Fe transport and redox signaling. (a) Fe transport across the BBB occurs via DMT1 or by endocytosis of Tf- or Ft- bound Fe³⁺; followed by Fe release via the concerted action of Fpn with a ferroxidase, either Hp or sCp. Astrocytes modulate Fe transport through the production of sCp, sAPP, and hepcidin. sAPP stabilizes Fpn, while hepcidin induces its internalization. (b) Mitochondria are the organelles with highest demand of Fe. Although Fe transport into mitochondria is not fully understood, the recently demonstrated interaction between mitochondria and TfR-containing endosomes supports the “kiss and run” hypothesis. Inside the mitochondria, Fe crosses the inner membrane by Mfrn2. (c) In hippocampal neurons, NMDAR activation induces Ca²⁺ entry and NO^• production by nNOS, causing S-nitros(yl)ation of Dexras1, which in turn induces Fe uptake through DMT1 and TfR. (d) Increased intracellular Fe also induces H₂O₂ production, inducing Ca²⁺ release from ER via RyR, which is important for neuronal plasticity.

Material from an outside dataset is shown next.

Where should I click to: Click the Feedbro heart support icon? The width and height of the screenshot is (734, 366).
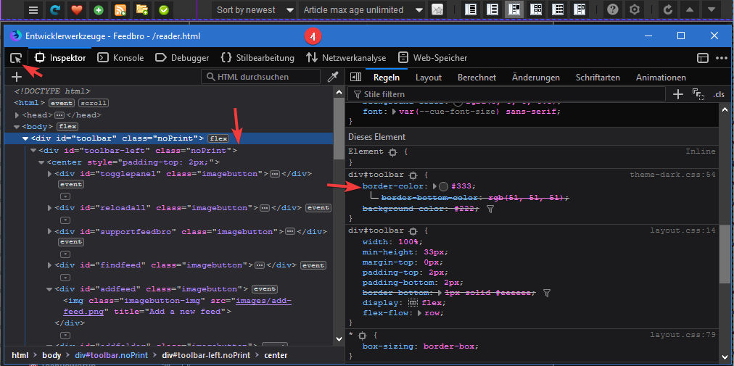point(77,10)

Dexras1, Ras-related dexamethasone induced 1; ER, endoplasmic reticulum; Fe³⁺, ferric; Fpn, ferroportin; Ft, ferritin; H₂O₂, hydrogen peroxide; Hp, hephaestin; Mfrn2, mitoferrin-2; NO^•, nitric oxide; PAP7, peripheral benzodiazepine receptor-associated protein 7; RyR, ryanodine receptor; sAPP, soluble fragment of APP; sCp, soluble ceruloplasmin; Tf, transferrin; TfR: transferrin receptor.